Fourteen US states and territories have legalized recreational cannabis sales for adults, with varying levels of regulation. A total of 33 states have legalized cannabis for medical purposes.
The governors of New York, New Jersey, Connecticut, and Pennsylvania convened this past fall for a summit on coordinating cannabis and vaping policies. New Jersey is putting a recreational cannabis constitutional measure before voters in November. New York Governor Andrew Cuomo recently vowed that New York would legalize recreational cannabis in 2020. Pennsylvania Governor Tom Wolf also signaled to the state’s legislature and regulatory departments to begin preparations for legalization.
Marijuana is currently legal for recreational use in: Alaska, California, Colorado, Massachusetts, Maine, Michigan, Nevada, Oregon, Vermont, Washington, the District of Columbia, and, most recently, Illinois, where it became legal on January 1, 2020.
Potential 2020 Legalization
Political committee Make It Legal Florida is behind a proposal to legalize recreational marijuana in the state. According to their polling, over 65 percent of Florida voters “want to have expanded access to cannabis for 21 and over.”
Make it Legal Florida filed a lawsuit against the state on Tuesday, alleging that a new election law placed restrictions on the ballot initiative process that hampered their ability to collect signatures. The state has verified only 219,290 signed petitions from Make It Legal, which is 28% of the total signatures needed by the deadline.
Minnesota House Majority leader Ryan Winkler (D) has been touring the state on the issue of cannabis legalization in an effort to ready a bill for the state’s session in February. The Republican-controlled Senate remains opposed to legalization.
A measure to legalize cannabis for adults fizzled out despite support from Governor Cuomo and voters. Instead, another measure downgraded possession from a misdemeanor to a fine. However, police may still arrest people with more than two ounces of the drug on them. Governor Cuomo has continued to push the issue, hiring a major force in pro-legalization efforts to lead the state’s cannabis program, and pledging to get the measure done in 2020.
The state will vote on legalization of recreational marijuana in November 2020. If passed, the measure would allow New Jersey residents 21 and older to use cannabis recreationally. All sales of cannabis products would be subject to a 6.625% sales tax.
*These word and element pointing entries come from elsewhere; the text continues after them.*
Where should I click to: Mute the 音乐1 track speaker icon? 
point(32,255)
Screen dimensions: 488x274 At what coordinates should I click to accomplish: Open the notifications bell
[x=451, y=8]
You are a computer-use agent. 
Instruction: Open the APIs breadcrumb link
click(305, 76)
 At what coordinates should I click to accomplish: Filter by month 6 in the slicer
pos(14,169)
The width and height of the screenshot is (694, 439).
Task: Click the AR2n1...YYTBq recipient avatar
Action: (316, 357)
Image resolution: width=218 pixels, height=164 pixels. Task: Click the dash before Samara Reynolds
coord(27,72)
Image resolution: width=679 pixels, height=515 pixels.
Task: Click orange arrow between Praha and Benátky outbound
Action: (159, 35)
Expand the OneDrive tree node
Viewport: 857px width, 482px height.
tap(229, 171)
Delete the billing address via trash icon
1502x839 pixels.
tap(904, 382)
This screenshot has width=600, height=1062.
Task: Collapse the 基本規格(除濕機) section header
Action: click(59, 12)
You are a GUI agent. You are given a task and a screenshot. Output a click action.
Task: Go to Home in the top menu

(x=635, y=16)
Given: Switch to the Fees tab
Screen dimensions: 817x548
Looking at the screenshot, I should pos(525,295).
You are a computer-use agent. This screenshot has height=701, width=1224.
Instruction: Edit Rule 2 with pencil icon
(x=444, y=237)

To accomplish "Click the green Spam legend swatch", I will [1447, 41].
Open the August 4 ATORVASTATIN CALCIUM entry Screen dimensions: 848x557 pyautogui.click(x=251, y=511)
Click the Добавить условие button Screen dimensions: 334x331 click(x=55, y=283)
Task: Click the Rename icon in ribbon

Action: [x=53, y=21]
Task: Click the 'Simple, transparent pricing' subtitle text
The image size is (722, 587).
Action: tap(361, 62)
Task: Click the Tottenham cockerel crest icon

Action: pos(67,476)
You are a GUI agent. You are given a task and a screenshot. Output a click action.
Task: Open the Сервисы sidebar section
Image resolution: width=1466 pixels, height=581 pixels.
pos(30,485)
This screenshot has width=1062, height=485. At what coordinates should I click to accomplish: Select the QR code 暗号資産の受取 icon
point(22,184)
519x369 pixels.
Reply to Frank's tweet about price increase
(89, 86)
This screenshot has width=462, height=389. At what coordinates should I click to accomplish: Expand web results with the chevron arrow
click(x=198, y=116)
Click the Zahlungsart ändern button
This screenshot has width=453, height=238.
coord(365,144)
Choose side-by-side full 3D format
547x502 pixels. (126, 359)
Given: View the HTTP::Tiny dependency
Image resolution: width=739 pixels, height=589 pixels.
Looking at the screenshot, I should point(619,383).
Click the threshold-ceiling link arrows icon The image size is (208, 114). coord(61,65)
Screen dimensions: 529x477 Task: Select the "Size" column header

Virginia Attorney General Mark Herring has called for the “immediate decriminalization” of possession of small amounts of marijuana. Herring also hosted a Cannabis Summit to educate state leaders on accomplishing that goal. Democratic legislators, who tend to favor marijuana reform, now control the Commonwealth of Virginia’s House and Senate. One piece of marijuana legislation that has been filed for the state’s 2020 session, SB 2, would decriminalize marijuana possession, raise the amount for a distribution charge to one ounce versus half-an-ounce, and allow people to petition to expunge their convictions.
US Cannabis Policy in 2020
The SAFE (Secure and Fair Enforcement Banking) Act, which passed the U.S. House of Representatives in September, would allow cannabis companies to access banking and financial services blocked due to federal prohibition. New cannabis companies would gain access to business loans, rather than exchanging equity for private investment. The impeachment process has slowed progress, but it has also given lobbyists more time to win over potential support from Senate Republicans.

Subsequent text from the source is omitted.